Problems to work on »
A. Write out the passage on Kant and examples in aesthetic education word for word, starting at "I think Kant's" and ending at "objects or situations.".
B. Answer these questions from the passage on Kant and examples in aesthetic education:
(i) In what setting does the passage say you want students to produce exactly the same results?
(ii) Which distinction of Kant's does the passage name when it discusses imitating the model?
(iii) In the quoted line from Kant, what reason is given for why the products of genius must also be models?
C. Carry on the passage on Kant and examples in aesthetic education, picking up after its last sentence.

The example stands as a singular instance even as it also indicates possible ways forward, offering an instantiation of certain choices guided by judgment.Footnote 2 As such it bridges singularity and sociality. Kant's comments on the use of examples in teaching capture the tricky balancing act in question. In the arts (as contrasted to the sciences), what we want the student to learn “cannot be couched in a formula and serve as a precept. . . . Rather, the rule must be abstracted from what the artist has done, i.e. from the product, which others may use to test their own talent, letting it serve them as their model, not to be copied but to be imitated. How that is possible is difficult to explain” (177). No kidding. That's why aesthetic educators are always on the defensive in a world determined to devise pedagogical methods and measures. In the biology lab, you want students to produce exactly the same results. In the literature classroom, you want students to produce their own distinctive responses to the works they read, not to find their way to exactly the same conclusions. Aesthetic educators are not offering recipes that result in a standardized product, but are (instead) trying to activate the distinctive talents and sensibilities of each of their students. Seeing how others have done it provides a model, an example. But imitating the model (to use Kant's distinction between copying and imitating) entails grasping the point of the enterprise (an engagement with the materials and situation at hand and a will to communicate the particulars of that engagement to others) and attempting a similar enterprise on one's own behalf.

I think Kant's emphasis on “abstracting a rule” from the example is misguided, but it highlights the tensions at play. Not anything goes. “Since nonsense too can be original, the products of genius must also be models, i.e. they must be exemplary” (175). The example communicates; it is not utterly trapped in idiosyncratic, ineffable singularity, but speaks to others, displays a sensibility and its encounter with the nonself. The aesthetic educator is trying to foster some kind of individual autonomy through the examination of individual responses to what the world offers, responses tested against the ability to communicate them. Autonomy and sociality develop as I see how others respond to my views and also how those others respond to encounters with similar (or even identical) objects or situations.

Dataset »
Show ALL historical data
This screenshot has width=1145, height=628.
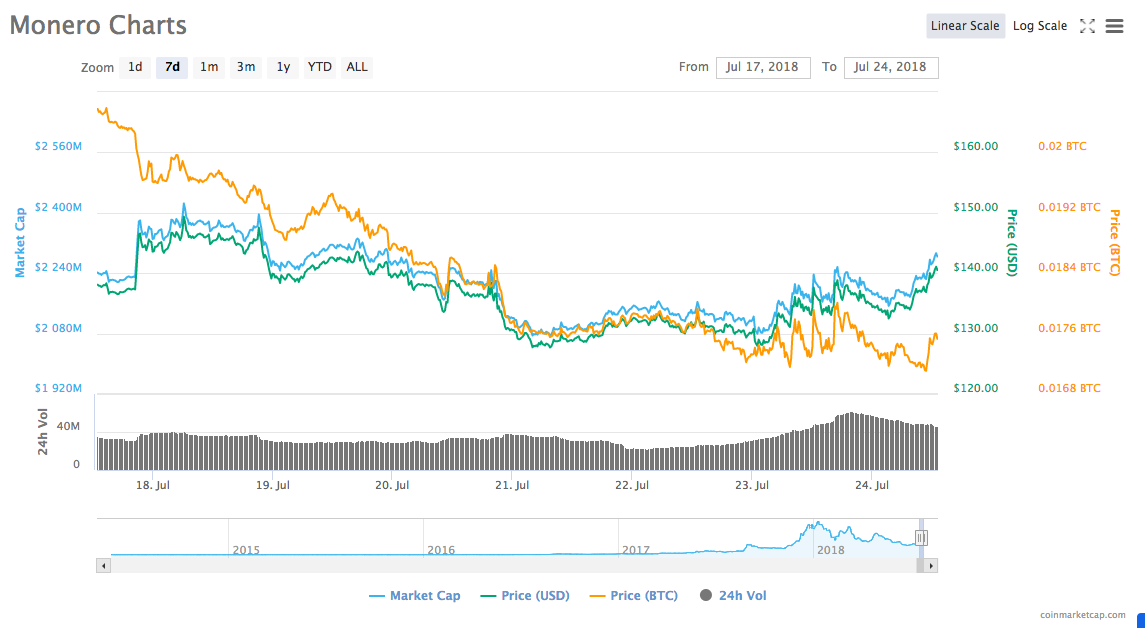[x=356, y=67]
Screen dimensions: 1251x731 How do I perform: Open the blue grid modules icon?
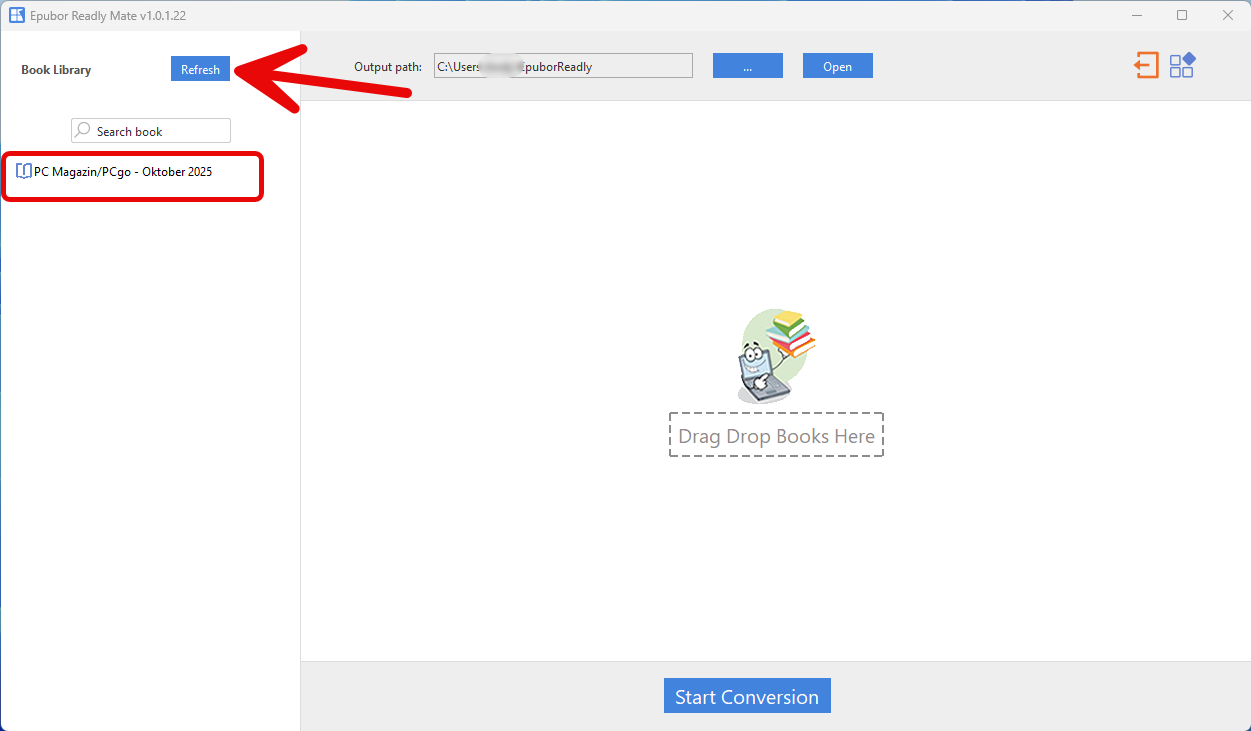pos(1182,65)
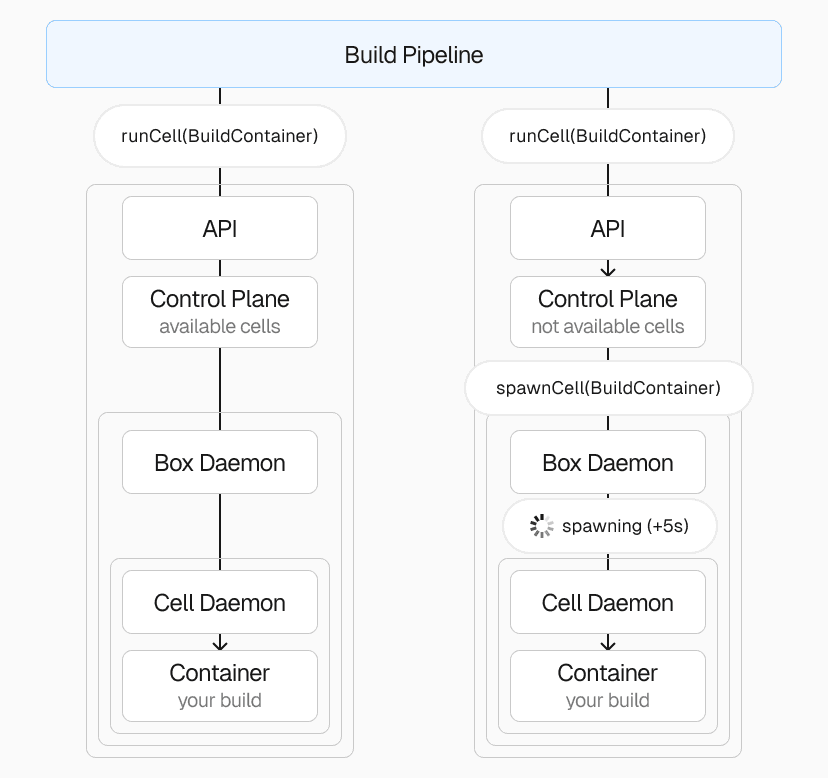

Written responses »
A.
I think Kant's emphasis on “abstracting a rule” from the example is misguided, but it highlights the tensions at play. Not anything goes. “Since nonsense too can be original, the products of genius must also be models, i.e. they must be exemplary” (175). The example communicates; it is not utterly trapped in idiosyncratic, ineffable singularity, but speaks to others, displays a sensibility and its encounter with the nonself. The aesthetic educator is trying to foster some kind of individual autonomy through the examination of individual responses to what the world offers, responses tested against the ability to communicate them. Autonomy and sociality develop as I see how others respond to my views and also how those others respond to encounters with similar (or even identical) objects or situations.

B.
(i) The biology lab.
(ii) The distinction between copying and imitating.
(iii) Nonsense too can be original.

C.
Aesthetic education, in particular, seems suited to this effort to help students come into their own, to discover their own voices and convictions, while remaining in touch with others. The means are the public (through dialogue) testing of attitudes and beliefs. The thoroughness and persuasiveness with which students communicate their views are the criteria of assessment—and what the teacher sets out to cultivate—not specific content. Examples can give a sense of what can be accomplished in communication, in a thorough and spirited presentation to others.

Footnotes

1. See Clune for a spirited argument that “expert aesthetic judgment” (2) deployed in the classroom can “carve out a space beyond the reach of market valuation” (3) in such a way that “aesthetic education sets up a material barrier to market totalitarianism” (4). My account of judgment in this essay both overlaps and disagrees with Clune's work in ways too complex to detail in this short space.

2. See Klinger for a detailed account of how judgment works in the production of the individual instance.